● Tâches à réaliser
a. D'après l'article sur les survivants d'actes criminels, à quelles dates se tient la Semaine des victimes et survivants d'actes criminels ?
b. Reproduisez à l'identique le passage de l'article sur les survivants d'actes criminels qui va de « Vers 15h, elle » jusqu'à « dans le cabanon. » inclusivement.

Un combat quotidien pour les survivants d’actes criminels

Marta Rzepkowska, qui a pris un congé sans... (Le Soleil, Jean-Marie Villeneuve)

 (Québec) Dans le cadre de la Semaine des victimes et survivants d’actes criminels qui se tient du 29 mai au 4 juin, les organismes l’AFPAD, Deuil-Jeunesse et VASAM ont décidé d’unir leurs voix. Leur objectif : mieux informer et sensibiliser la population quant à la réalité vécue par les familles affectées par un homicide ou la disparition d’un proche ainsi que les conséquences sur les hommes qui ont été victimes de sévices sexuels dans leur enfance. Deux familles ont accepté de raconter leur triste histoire au Soleil.

«Pour se venger, il a décidé de tuer mon bébé»

5 juillet 2015. La vie de Marta Rzepkowska s’effondre alors que son mari lui enlève pour toujours son petit Adam, 10 mois.

Après plus de 20 ans d’union, Mme Rzepkowska avait décidé de quitter son mari. Elle souhaitait rencontrer un avocat pour entamer les procédures de divorce.

La journée du drame débute normalement. «Jamais je ne l’aurais pensé capable de faire ça. C’était un bon père. Il s’occupait très bien des enfants», raconte au Soleil avec beaucoup d’émotion la mère en deuil. «C’est difficile à raconter…»

Vers 15h, elle attend à la maison son conjoint et son enfant afin de nourrir ce dernier. Les deux hommes étaient sortis pour une partie de la journée.

19h, toujours pas de nouvelles. La mère, inquiète, fait plusieurs appels, chez des amis, dans la famille de son conjoint, mais en vain. Elle décide alors de contacter les policiers qui se déplacent à la demeure familiale. Quelques minutes plus tard, ils découvrent le père, Rafal Zembowicz, et l’enfant dans le cabanon.

● Informations affichées

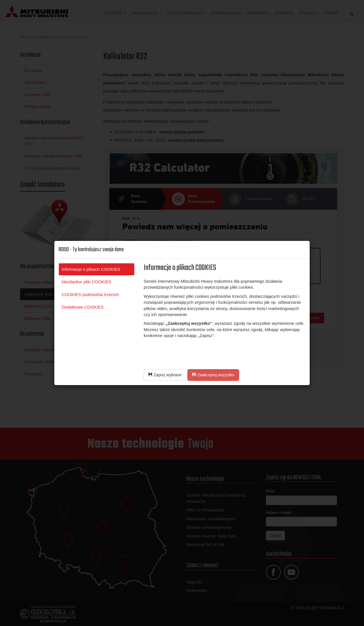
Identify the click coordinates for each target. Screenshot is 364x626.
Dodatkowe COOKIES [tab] (83, 307)
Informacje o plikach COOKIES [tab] (91, 269)
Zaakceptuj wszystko (213, 375)
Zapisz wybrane (165, 375)
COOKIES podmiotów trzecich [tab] (90, 294)
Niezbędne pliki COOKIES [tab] (86, 282)
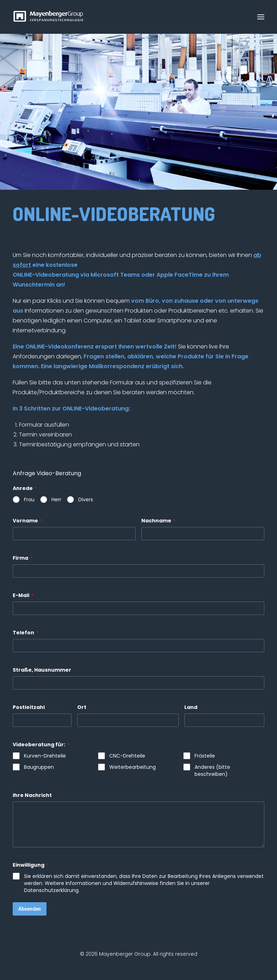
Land (191, 707)
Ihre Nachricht (32, 795)
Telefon (26, 632)
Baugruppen (39, 767)
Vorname (27, 520)
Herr (56, 500)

● Solutions des tâches
a. Du 29 mai au 4 juin.

b.
Vers 15h, elle attend à la maison son conjoint et son enfant afin de nourrir ce dernier. Les deux hommes étaient sortis pour une partie de la journée.

19h, toujours pas de nouvelles. La mère, inquiète, fait plusieurs appels, chez des amis, dans la famille de son conjoint, mais en vain. Elle décide alors de contacter les policiers qui se déplacent à la demeure familiale. Quelques minutes plus tard, ils découvrent le père, Rafal Zembowicz, et l’enfant dans le cabanon.